Here's a sampling of the bios:
"Among the Victorian poets of England, Matthew Arnold was not as famous as Tennyson and Robert Browning. Unlike them, he did not have the luxury of being able to devote himself full-time to writing. Arnold, the son of a clergyman and private-school head- master, worked for a living his entire life. A ten-year appointment at Oxford University as a poetry professor, combined with his job as a government school inspector, meant he had to squeeze in his poetry on his own time. He wrote most of his poems before he was forty years old, when family life and work were less demanding. After that, he concentrated on writing essays about culture, religion, and literature, and his prose was better received than his poetry, at least during his lifetime.
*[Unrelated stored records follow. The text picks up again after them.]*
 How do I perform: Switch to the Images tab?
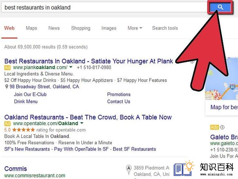[x=109, y=28]
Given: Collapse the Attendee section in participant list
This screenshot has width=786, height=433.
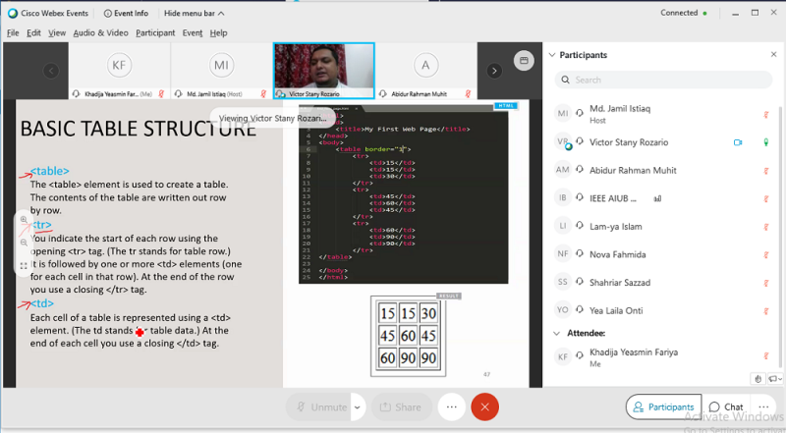Looking at the screenshot, I should coord(558,334).
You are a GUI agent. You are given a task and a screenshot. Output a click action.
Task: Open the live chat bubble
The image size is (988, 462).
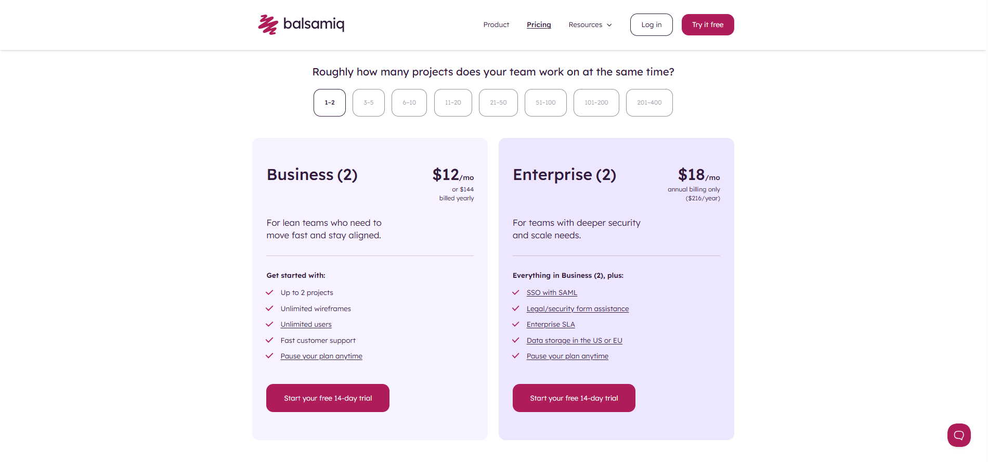(x=959, y=435)
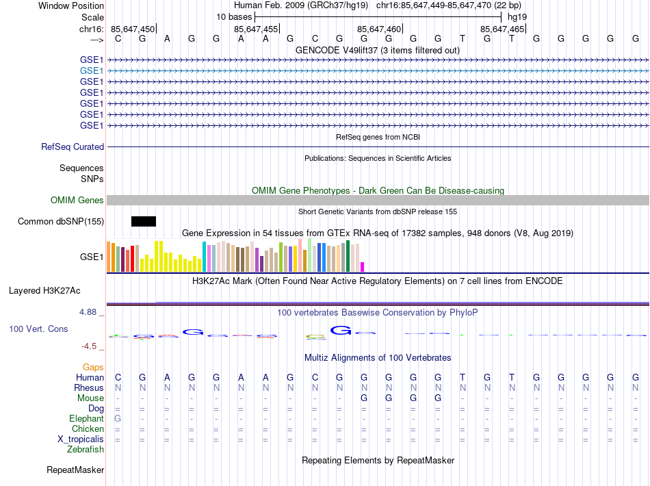Click the GENCODE V49lift37 track title

[x=378, y=51]
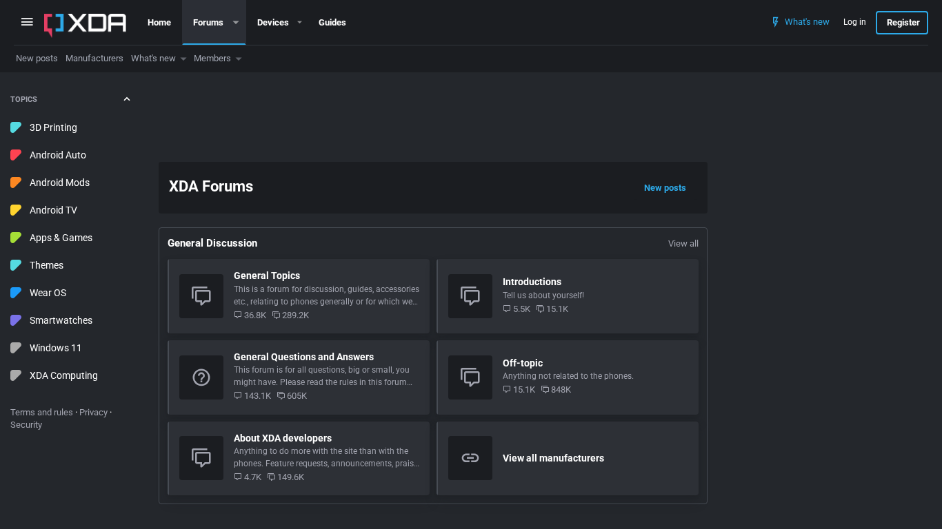Viewport: 942px width, 529px height.
Task: Click the Off-topic forum chat icon
Action: (x=470, y=377)
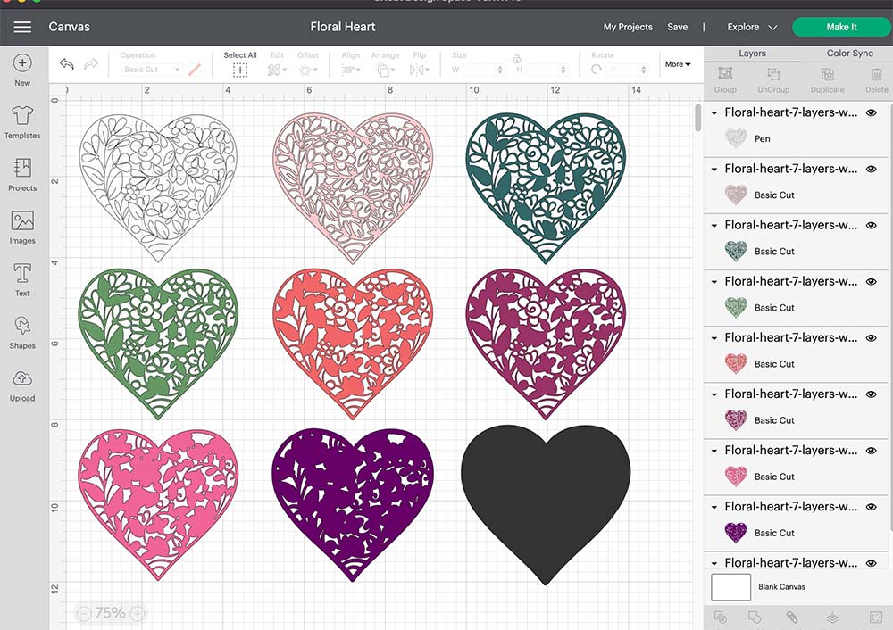Collapse the first Floral-heart layer group
This screenshot has width=893, height=630.
(714, 113)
Some say it was his literary criticism that elevated criticism to an art form in its own right. Here is Arnold on poetry: "I think it will be found that grand style arises in poetry, when a noble nature, poetically gifted, treats with simplicity or with severity a serious subject."
To Arnold, no matter how beautiful its language or imagery, if a poem lacked an important subject, he found it unworthy of his attention. Serious and austere himself, he chose lofty subjects for his own poems-faith or the absence of faith, how to live in a meaningful way, politics, the individual in relation to society. He believed his work would endure because it reflected the period's big themes. "For the creation of a masterwork of literature two powers must concur," wrote Arnold, "the power of the man and the power of the moment, and the man is not enough without the moment." Arnold's moment in history happened to be one of great change and flux. You could say all his poetry was about coming to terms with the Victorian age of industrialism and the weakening of religion.
***
Lithgow chooses poems he personally enjoyes the most;
for Arnold he chose "Dover Beach":
The sea is calm to-night.
The tide is full, the moon lies fair
Upon the straits; -- on the French coast, the light
Gleams and is gone; the cliffs of England stand,
Glimmering and vast, out in the tranquil bay.
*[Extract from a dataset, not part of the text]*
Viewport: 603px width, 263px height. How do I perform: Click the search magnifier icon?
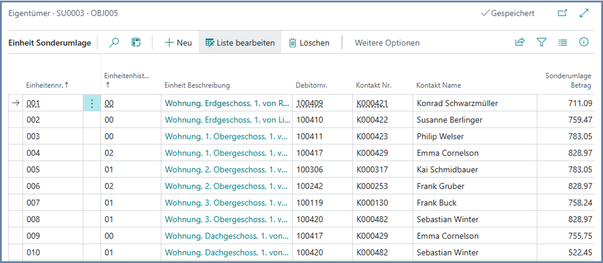click(x=114, y=42)
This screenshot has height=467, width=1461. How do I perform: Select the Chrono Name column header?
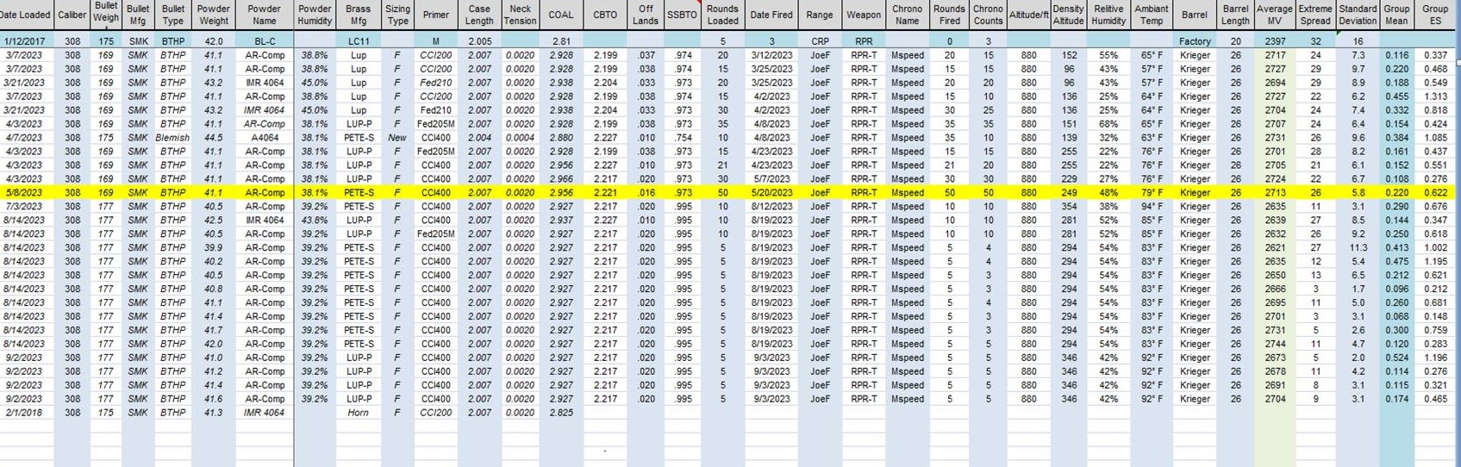(x=907, y=15)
You can hear the actor's cadences as you read these lines, and Lithgow adds: "There's just no way around it, this is a downbeat poem. I hear in it a desperate, yearning gloom, a sense of despair about the Victorian world and a personal crisis of faith. But despite the poet's melancholy, the poem is quite beautiful in its specificity. Arnold reveals his feelings very directly and openly."
Lithgow is very aware of the importance of sound, and for folks like me with a tin ear, the accompanying CD is a special delight: great poetry read by great actors like Jodie Foster and Helen Mirren.
Altogether, a delight to savor and perhaps to even encourage the reader to memorize a few lines.